→ Instrução 1:
Transcreve sem alterações as linhas dos registos, desde a que contém "This screenshot has width=1568, height=710." até à última linha dos registos, ambas incluídas.

··· Excerto do documento ···

Quando a equipa que tem trabalhado com Villas-Boas prepara as camisolas do FC Porto com o número 24 e os nomes das pessoas apresentadas para aquela fotografia da praxe na sede da candidatura, ninguém estava à espera que existisse uma espécie de “troca de prendas”. Foi por isso que, quando recebeu de Rui Pedroto uma boina do espólio de José Maria Pedroto, mostrou uma faceta particularmente emocionada. Não é caso único, como percebemos pelas descrições que fazia numa parede de recordações cada vez mais preenchida do lado esquerdo do espaço que alberga a sede da campanha, mas teve um impacto bem maior que, um dia depois, ainda se notava na conversa que tinha. Se um dia tivesse seguido a paixão do jornalismo em termos académicos, como chegou a ponderar até entrar no mundo do futebol, esse seria o título e o lead de tudo.
Se na véspera houve nova casa cheia, naquela manhã estava tudo vazio. Aliás, até poderia acontecer que uma pessoa fosse a andar na Rua de Agramonte de forma mais desatenta, passasse pela sede e não reparasse que ali está a “caixa forte” de André Villas-Boas. Existe distração própria, claro – ao lado aquelas portas fechadas que têm uma segunda porta de metal para baixo encontra-se uma placa que é atualizada todas as semanas com os horários diários de abertura aos associados do espaço. Quando se abre, salta à vista uma espécie de Museu de memórias portistas acompanhados pela passadeira azul da praxe que não poderia faltar com a particularidade de ter no “proprietário” o melhor guia. Antes, num espaço mais reservado que tem a mesa com duas dezenas dos 7.000 cachecóis e demais adereços feitos para a campanha de 2024, Villas-Boas explica em entrevista a visão que tem para o FC Porto, da parte desportiva à área financeira, passando pela vertente institucional, pelas modalidades e para o papel central que os sócios devem ter na vida do clube.
– Está aqui uma fotografia antiga incrível do Gomes… Agora nem sei onde está, entre tantas coisas…
Uma vista geral por todo aquele espaço encontra um pouco de tudo ligado ao FC Porto. Camisolas antigas ou mais recentes do futebol do FC Porto, equipamentos variados das modalidades, réplicas do troféu da Liga dos Campeões e da Liga Europa, livros e fotografias de referências do clube que não têm distinção qualquer que seja o candidato que apoiem, uma imagem de Pinto da Costa que faz sempre questão de respeitar enquanto presidente que deixa um legado de peso ao longo de mais de quatro décadas, outra do atual treinador Sérgio Conceição. No entanto, aquilo que mais faz brilhar os olhos de Villas-Boas enquanto fala são as recordações que sócios, adeptos e anónimos vão deixado naquela tal parede à esquerda, com dois painéis azuis que no início estavam vazios mas que nesta fase já necessitam de mais espaço. O candidato aponta para cartões de sócio dos anos 50, explica que houve um senhor que trouxe um dos primeiros cartões de associado que o clube teve para fazer uma fotografia e deixar, fica perdido a olhar para as imagens a preto e branco que foram colocando ao longo da campanha. “Isto mostra também a onda que esta campanha está a criar”.

··· Informação fornecida ···

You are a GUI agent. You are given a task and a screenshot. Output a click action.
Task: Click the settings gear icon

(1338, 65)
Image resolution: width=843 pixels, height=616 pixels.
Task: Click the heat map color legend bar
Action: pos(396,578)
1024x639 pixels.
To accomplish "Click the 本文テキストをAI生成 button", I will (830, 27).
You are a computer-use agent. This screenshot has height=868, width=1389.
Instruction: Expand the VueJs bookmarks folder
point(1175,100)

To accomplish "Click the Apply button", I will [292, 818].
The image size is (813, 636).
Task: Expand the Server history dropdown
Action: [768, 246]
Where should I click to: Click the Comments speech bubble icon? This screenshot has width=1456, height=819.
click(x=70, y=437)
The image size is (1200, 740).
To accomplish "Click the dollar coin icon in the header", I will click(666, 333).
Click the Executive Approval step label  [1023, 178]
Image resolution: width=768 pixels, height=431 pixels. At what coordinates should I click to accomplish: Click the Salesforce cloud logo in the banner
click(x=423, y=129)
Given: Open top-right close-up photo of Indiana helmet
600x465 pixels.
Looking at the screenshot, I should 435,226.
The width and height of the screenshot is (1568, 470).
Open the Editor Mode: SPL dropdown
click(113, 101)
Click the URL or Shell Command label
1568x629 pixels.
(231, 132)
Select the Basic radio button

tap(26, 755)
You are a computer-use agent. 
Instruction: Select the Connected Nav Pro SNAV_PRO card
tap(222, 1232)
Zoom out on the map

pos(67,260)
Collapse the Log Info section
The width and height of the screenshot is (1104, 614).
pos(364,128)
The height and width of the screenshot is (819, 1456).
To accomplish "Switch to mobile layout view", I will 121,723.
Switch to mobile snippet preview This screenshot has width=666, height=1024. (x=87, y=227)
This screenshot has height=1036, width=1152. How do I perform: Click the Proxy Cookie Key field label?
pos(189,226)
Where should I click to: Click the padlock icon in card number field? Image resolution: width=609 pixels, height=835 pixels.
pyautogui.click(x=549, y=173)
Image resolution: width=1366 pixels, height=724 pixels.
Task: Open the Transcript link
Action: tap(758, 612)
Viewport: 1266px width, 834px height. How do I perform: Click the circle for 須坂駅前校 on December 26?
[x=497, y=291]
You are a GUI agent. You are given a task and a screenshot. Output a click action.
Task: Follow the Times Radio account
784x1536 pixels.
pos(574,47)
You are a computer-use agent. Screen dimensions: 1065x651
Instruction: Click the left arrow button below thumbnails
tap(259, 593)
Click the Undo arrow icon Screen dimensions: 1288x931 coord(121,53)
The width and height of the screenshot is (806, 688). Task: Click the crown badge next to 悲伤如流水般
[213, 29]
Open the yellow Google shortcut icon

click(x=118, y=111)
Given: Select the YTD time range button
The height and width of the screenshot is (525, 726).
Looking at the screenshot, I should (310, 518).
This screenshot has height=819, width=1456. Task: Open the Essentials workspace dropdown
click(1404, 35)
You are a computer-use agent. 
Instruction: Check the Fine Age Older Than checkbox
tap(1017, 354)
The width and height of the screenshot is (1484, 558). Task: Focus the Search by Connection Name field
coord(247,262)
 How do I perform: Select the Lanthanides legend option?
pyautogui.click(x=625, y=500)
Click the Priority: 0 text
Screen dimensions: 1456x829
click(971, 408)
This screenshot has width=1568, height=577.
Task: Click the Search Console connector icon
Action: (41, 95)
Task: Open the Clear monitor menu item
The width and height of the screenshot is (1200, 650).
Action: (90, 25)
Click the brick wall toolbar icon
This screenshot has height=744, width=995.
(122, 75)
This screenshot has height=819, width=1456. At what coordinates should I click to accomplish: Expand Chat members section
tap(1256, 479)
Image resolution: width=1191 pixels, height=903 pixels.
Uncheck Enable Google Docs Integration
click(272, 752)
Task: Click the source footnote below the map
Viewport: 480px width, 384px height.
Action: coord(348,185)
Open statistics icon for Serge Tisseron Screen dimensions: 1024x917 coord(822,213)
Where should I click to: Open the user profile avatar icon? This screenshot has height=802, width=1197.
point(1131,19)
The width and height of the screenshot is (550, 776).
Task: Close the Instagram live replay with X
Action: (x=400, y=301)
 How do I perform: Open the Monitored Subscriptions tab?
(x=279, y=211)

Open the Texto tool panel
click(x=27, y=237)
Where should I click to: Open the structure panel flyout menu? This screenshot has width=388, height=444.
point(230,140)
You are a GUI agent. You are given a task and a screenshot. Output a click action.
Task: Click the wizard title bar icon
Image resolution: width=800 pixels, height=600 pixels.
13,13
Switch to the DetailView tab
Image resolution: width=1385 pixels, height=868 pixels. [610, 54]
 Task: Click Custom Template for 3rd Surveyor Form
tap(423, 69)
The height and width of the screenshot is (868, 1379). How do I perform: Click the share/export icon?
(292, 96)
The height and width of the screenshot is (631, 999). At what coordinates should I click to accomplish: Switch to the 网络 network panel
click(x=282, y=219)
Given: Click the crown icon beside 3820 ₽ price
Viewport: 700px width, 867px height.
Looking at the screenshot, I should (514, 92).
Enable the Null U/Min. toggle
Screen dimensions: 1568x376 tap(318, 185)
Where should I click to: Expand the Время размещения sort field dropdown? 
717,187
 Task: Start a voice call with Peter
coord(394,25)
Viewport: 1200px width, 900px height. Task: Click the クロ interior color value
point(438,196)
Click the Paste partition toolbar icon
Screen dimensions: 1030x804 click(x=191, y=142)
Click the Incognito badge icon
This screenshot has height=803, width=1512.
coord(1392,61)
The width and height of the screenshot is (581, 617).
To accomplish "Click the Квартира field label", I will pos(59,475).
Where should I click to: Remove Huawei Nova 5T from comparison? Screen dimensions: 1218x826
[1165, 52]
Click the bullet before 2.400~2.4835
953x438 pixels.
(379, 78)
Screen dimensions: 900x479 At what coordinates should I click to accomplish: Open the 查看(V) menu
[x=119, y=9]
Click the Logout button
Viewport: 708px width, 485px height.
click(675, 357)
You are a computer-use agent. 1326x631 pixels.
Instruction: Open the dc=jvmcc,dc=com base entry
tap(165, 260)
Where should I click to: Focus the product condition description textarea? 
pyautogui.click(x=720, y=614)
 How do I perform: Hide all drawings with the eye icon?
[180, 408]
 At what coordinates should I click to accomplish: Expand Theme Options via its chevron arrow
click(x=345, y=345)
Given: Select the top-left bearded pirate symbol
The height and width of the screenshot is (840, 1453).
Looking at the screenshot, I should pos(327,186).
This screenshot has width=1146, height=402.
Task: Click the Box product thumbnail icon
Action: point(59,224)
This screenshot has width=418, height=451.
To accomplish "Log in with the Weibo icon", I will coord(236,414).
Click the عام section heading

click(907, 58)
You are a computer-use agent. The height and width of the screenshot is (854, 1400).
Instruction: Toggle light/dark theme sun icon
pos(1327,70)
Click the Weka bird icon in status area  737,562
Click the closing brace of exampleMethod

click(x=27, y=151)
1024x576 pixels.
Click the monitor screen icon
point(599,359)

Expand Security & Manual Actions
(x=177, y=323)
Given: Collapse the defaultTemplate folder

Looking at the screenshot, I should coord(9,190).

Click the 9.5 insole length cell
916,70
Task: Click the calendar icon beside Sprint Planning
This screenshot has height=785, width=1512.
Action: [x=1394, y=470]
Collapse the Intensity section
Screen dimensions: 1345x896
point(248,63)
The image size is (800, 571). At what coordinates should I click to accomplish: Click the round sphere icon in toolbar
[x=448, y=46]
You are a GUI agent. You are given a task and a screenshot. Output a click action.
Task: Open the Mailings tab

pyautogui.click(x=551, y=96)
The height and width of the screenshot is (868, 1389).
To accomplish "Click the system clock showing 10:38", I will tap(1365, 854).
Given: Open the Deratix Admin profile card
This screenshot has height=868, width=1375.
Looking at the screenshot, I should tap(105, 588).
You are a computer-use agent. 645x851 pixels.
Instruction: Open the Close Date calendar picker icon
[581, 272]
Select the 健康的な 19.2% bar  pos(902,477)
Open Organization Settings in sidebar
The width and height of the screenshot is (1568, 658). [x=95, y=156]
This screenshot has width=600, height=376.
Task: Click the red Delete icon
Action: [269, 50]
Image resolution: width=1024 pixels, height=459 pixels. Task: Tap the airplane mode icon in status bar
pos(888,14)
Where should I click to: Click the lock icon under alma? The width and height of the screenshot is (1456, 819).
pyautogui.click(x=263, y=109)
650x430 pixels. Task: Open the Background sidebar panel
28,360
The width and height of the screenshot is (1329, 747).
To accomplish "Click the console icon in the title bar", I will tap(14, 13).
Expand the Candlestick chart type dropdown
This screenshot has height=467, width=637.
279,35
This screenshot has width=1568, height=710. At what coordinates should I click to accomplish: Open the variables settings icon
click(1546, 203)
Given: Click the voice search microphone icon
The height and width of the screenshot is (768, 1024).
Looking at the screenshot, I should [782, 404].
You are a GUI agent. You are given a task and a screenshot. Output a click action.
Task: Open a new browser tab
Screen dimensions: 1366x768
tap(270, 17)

···

→ Instrução 2:
Prossegue o texto sobre a sede de campanha de André Villas-Boas a partir do ponto em que termina.

→ Resultado final 1:
This screenshot has width=1568, height=710. At what coordinates should I click to accomplish: Open the variables settings icon
click(1546, 203)
Given: Click the voice search microphone icon
The height and width of the screenshot is (768, 1024).
Looking at the screenshot, I should [782, 404].
You are a GUI agent. You are given a task and a screenshot. Output a click action.
Task: Open a new browser tab
Screen dimensions: 1366x768
tap(270, 17)

→ Resultado final 2:
Durante longos anos, Villas-Boas teve um especial cuidado com as aparições públicas “não obrigatórias” que ia fazendo. Entre Académica, FC Porto e Chelsea, deu apenas duas entrevistas. Uma, ainda em Coimbra, ao jornal O Jogo. Outra, já em Londres, a propósito do 40.º aniversário do Expresso. Agora, por circunstâncias distintas, passou quase do oito para o 80 – não necessariamente por querer mas porque faz parte. Tem, de forma quase involuntária, uma “vantagem”: as constantes presenças em encontros com sócios, adeptos e simpatizantes do FC Porto organizados pelas Casas do clube. Do Luxemburgo ao Algarve, de Lisboa e todas as áreas entre Porto, Aveiro e Braga onde se concentram 88% dos associados azuis e brancos, tentou chegar ao máximo de pessoas possível e esse contacto diário tornou-se o melhor coaching para tudo o resto.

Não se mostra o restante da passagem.